Each year my teachers would warn me that doodling on my homework "won't be acceptable in 4th grade/5th grade/6th grade/middle school" but it never was a problem (in fact, most of my teachers thought it was charming) until my 8th grade exploratory Japanese class. Like many teachers trying to teach organizational skills*, my Japanese teacher (who would later be my Japanese teacher in high school) had a notebook check, but one of her criteria was that there could be no doodles. However, I missed the first week of her course due to my burst appendix and never got the rubric she handed out, so of course I doodled away and she tried to fail my midterm notebook check. I was able to prove I had never gotten the rubric so she let me off the hook so long as I didn't doodle anymore, but it really irritated me that I had to stop and that doodles were considered a negative thing in the first place.

*Teachers' attempts to teach organizational skills, note-taking, and other positive study habits by setting up what I saw as invasive rules (regarding MY planner or MY notebooks) usually did not sit well with me. As a teacher I understand why they did what they did and how it might have benefited some of the students, and luckily most of my teachers would leave me alone to do my thing once I proved myself to be organized with or without their system-- but I was endlessly aggravated by the teachers that insisted on inflicting their system on me when I already had one in place that worked well, if not even better, for me.


The common belief regarding doodling is it a distraction or a sign of daydreaming; students doodle when they are not paying attention. Maybe that's the case for some people, but that's never been the case for me. I mean, consider the nature of my doodles and how they always reference the subject matter being studied; I have always doodled to reinforce what I am learning. I find I concentrate better when I doodle. I've long understood myself to be predominantly an auditory learner, so I don't need to be looking at you to process what you are teaching; I just need to be able to hear you. And if I can supplement my vision with images that reinforce what I am hearing, invoking secondary visual and kinesthetic cues, all the better. It's when I put down my pen, look up, and stare at you with my eyes glazed over that you've lost me. (But I look like I'm paying attention . . . ?). That's when I've really zoned out.

Knowing my own relationship with doodling, I certainly won't be having a no-doodling policy in my someday-class. I much preferred my student teaching cooperating teacher's method of encouraging students to adorn their notes with colorful pictures and associate kana and kanji with images to help them remember. (Especially since for one reason or another, most students of Japanese tend to be fairly artistic and right-brained individuals). If a student is struggling I'll suggest an experiment to ensure the doodling isn't serving as a distraction, but if it doesn't affect their work I'd prefer to let them carry on.

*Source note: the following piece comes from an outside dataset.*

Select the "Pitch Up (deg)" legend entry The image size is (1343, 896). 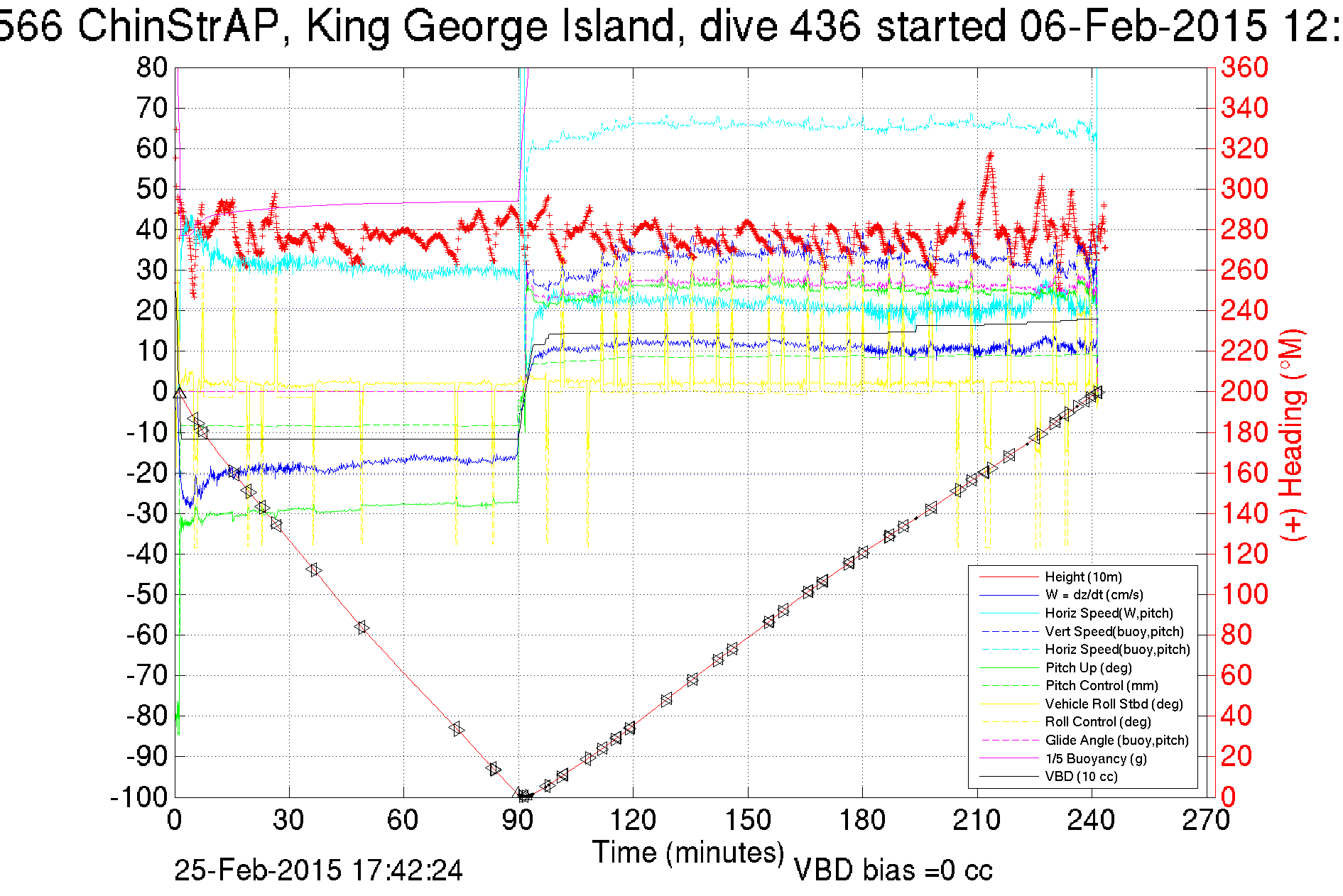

But the condemnation of doodling is only one of the vast number of things I experienced during my education that I don't see the point in when it comes to my own teaching and management. At the time I wondered if maybe my teachers knew something I didn't, that there was some deeper meaning or method to the madness that I would come to understand when I was an adult or a teacher myself, but I've done teacher training, I've done student teaching, I've served a year in a classroom, and I still don't understand the point of:



Forbidding students to talk during lunch or part of lunch. One of the few parts of the day students have free leave to talk to their friends, and you're going to shit on it? While the students just bottle up their energy even more? Well, it's your funeral . . .

Ceremony over substance. Why are we wasting time practicing sitting and standing in unison for an assembly when we could, I dunno, be catching up on the math skills deficit?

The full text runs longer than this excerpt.